Try it |
Give again, word for word, each line below starting at the one that contains "The height and width of the screenshot is (1342, 2576)." and ending at the one that contains "Task: Click the green momentum legend swatch".

Saved data entries |
• • • • •

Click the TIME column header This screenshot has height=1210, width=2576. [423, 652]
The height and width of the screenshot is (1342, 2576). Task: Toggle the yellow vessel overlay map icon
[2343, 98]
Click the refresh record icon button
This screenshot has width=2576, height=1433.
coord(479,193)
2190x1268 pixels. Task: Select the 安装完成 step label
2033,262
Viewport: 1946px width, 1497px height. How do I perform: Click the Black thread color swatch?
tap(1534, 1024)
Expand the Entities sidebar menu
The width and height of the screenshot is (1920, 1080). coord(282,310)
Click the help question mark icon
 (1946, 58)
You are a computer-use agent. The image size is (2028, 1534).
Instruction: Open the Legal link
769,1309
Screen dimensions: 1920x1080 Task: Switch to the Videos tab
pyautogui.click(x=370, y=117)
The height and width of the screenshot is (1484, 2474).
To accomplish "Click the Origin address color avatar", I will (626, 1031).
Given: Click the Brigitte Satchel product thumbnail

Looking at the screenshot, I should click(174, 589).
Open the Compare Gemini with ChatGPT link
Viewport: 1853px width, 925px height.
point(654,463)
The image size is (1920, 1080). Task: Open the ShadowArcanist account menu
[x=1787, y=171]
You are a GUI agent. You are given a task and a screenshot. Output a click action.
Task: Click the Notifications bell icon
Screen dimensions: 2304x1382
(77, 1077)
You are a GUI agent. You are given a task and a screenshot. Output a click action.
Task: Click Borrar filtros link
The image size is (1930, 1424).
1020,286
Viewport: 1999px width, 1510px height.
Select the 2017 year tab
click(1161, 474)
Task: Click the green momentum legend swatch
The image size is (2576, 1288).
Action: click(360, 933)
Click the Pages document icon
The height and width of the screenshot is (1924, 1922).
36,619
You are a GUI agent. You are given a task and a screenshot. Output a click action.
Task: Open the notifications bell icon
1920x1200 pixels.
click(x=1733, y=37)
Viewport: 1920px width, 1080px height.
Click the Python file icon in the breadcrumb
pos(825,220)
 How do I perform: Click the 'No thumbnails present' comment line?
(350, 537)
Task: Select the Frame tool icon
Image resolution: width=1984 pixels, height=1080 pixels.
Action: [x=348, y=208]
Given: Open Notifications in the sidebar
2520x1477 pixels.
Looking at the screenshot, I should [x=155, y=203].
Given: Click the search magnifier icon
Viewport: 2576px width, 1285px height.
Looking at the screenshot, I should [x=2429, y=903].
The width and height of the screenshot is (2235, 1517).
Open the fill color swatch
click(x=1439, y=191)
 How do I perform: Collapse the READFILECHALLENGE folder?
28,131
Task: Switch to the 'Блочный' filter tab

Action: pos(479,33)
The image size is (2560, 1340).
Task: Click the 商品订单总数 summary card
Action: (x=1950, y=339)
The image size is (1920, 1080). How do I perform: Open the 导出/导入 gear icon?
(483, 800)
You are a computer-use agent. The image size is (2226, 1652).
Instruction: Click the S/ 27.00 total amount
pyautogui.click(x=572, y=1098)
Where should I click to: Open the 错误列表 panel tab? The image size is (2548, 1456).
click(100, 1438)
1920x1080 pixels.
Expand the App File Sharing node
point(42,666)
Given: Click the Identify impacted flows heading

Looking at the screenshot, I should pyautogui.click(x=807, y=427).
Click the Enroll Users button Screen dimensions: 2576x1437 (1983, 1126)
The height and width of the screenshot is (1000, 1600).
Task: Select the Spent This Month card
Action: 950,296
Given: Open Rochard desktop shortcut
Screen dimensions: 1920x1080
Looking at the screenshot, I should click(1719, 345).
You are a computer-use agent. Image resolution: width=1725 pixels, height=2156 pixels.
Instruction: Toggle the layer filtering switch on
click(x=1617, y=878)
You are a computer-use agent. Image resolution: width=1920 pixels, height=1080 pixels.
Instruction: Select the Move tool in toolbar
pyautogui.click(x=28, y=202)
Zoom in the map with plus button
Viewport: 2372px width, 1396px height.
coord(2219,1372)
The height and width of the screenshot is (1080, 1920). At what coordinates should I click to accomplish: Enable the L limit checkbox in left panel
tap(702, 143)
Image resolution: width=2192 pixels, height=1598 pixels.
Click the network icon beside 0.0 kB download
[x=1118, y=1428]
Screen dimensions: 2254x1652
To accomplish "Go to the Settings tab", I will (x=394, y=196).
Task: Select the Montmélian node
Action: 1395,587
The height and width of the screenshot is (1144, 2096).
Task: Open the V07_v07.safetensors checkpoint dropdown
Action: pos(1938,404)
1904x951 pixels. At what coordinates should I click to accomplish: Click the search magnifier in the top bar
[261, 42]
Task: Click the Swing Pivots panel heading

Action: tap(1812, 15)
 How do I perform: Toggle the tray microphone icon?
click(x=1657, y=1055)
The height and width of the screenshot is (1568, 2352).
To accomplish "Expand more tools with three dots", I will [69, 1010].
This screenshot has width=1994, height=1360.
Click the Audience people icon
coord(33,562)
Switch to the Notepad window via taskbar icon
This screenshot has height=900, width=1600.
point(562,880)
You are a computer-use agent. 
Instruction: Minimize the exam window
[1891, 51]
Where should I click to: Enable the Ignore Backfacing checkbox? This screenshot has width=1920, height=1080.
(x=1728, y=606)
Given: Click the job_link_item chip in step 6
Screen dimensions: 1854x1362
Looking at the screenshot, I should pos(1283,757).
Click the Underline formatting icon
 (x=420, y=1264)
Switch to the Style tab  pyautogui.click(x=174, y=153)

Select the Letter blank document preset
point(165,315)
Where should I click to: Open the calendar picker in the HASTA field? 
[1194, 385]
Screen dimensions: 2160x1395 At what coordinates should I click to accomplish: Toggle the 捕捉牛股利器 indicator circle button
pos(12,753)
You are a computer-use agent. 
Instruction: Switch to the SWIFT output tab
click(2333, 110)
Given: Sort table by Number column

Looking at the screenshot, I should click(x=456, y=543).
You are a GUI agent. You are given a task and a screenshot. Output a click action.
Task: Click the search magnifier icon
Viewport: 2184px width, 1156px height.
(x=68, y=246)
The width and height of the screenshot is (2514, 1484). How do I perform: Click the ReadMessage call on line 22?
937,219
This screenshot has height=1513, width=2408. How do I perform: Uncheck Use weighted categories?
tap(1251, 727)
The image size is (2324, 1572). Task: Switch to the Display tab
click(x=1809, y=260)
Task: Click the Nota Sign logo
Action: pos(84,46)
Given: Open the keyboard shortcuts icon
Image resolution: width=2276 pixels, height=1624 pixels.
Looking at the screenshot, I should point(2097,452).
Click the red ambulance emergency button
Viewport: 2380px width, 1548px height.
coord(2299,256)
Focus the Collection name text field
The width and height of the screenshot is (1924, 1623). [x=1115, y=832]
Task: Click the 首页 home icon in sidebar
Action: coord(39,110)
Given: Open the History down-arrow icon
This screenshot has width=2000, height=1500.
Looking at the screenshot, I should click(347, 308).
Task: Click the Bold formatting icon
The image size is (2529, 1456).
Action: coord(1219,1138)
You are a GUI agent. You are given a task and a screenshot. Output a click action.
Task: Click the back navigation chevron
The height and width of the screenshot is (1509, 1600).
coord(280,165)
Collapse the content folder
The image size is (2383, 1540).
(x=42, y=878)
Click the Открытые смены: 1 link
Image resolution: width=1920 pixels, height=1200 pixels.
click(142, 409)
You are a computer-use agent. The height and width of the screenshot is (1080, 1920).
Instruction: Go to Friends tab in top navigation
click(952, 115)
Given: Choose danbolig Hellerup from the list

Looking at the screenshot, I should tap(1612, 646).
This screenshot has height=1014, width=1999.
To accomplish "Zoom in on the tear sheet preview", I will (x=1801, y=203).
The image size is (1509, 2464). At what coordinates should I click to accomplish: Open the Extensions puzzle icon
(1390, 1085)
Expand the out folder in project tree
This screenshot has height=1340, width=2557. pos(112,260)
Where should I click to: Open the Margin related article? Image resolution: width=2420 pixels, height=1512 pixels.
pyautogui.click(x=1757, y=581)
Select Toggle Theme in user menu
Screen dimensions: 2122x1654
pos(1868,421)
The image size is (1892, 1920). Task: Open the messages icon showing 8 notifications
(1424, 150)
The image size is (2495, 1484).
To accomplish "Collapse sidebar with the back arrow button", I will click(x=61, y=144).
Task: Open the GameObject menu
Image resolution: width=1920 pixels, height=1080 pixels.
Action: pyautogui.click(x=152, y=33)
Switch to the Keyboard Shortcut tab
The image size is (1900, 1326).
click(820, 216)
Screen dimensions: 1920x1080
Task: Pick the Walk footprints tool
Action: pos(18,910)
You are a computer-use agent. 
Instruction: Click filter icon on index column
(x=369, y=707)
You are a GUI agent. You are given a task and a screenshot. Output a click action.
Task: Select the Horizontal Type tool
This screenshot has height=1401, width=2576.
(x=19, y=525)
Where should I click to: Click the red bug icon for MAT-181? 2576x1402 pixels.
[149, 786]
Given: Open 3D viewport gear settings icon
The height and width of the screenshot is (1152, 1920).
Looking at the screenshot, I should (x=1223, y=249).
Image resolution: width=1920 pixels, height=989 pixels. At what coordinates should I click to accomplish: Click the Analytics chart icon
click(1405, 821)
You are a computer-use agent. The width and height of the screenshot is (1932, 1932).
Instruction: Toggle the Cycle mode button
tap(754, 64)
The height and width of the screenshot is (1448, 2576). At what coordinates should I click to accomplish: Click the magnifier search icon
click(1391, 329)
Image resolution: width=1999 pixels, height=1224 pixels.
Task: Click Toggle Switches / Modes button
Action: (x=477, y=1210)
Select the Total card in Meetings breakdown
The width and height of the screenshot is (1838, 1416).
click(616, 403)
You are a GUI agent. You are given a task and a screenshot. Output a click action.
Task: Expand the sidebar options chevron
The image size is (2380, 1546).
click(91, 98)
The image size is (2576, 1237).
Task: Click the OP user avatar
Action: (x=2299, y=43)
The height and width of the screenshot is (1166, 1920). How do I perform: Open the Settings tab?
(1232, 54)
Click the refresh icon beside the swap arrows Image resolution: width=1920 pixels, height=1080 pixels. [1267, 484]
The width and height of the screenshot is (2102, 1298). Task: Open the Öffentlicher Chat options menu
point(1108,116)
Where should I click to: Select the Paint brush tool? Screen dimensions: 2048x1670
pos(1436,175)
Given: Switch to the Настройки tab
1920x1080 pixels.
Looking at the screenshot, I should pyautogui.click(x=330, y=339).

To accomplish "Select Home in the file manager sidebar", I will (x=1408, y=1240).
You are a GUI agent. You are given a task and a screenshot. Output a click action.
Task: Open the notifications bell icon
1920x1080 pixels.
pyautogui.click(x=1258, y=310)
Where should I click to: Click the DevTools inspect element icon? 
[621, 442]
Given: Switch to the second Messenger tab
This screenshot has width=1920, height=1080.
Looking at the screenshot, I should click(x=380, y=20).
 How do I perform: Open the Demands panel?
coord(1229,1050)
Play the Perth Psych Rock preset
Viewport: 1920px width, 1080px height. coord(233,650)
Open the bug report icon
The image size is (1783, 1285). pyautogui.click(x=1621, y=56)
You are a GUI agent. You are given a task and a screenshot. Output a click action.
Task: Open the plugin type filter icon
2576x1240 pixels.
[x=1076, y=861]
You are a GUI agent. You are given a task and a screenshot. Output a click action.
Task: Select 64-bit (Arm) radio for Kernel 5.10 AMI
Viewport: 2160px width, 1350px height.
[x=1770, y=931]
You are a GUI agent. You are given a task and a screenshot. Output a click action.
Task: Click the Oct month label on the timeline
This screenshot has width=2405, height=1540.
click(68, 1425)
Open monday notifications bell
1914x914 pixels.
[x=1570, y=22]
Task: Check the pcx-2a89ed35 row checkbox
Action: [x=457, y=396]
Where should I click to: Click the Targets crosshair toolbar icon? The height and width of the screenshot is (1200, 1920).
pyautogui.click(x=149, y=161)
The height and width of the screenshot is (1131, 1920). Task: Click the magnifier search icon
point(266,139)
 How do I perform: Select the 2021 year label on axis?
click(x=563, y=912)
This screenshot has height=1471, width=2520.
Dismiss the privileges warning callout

• • • • •

Exercise output |
The height and width of the screenshot is (1342, 2576). Task: Toggle the yellow vessel overlay map icon
[2343, 98]
Click the refresh record icon button
This screenshot has width=2576, height=1433.
coord(479,193)
2190x1268 pixels. Task: Select the 安装完成 step label
2033,262
Viewport: 1946px width, 1497px height. How do I perform: Click the Black thread color swatch?
tap(1534, 1024)
Expand the Entities sidebar menu
The width and height of the screenshot is (1920, 1080). coord(282,310)
Click the help question mark icon
 (1946, 58)
You are a computer-use agent. The image size is (2028, 1534).
Instruction: Open the Legal link
769,1309
Screen dimensions: 1920x1080 Task: Switch to the Videos tab
pyautogui.click(x=370, y=117)
The height and width of the screenshot is (1484, 2474).
To accomplish "Click the Origin address color avatar", I will (626, 1031).
Given: Click the Brigitte Satchel product thumbnail

Looking at the screenshot, I should click(174, 589).
Open the Compare Gemini with ChatGPT link
Viewport: 1853px width, 925px height.
point(654,463)
The image size is (1920, 1080). Task: Open the ShadowArcanist account menu
[x=1787, y=171]
You are a GUI agent. You are given a task and a screenshot. Output a click action.
Task: Click the Notifications bell icon
Screen dimensions: 2304x1382
(77, 1077)
You are a GUI agent. You are given a task and a screenshot. Output a click action.
Task: Click Borrar filtros link
The image size is (1930, 1424).
1020,286
Viewport: 1999px width, 1510px height.
Select the 2017 year tab
click(1161, 474)
Task: Click the green momentum legend swatch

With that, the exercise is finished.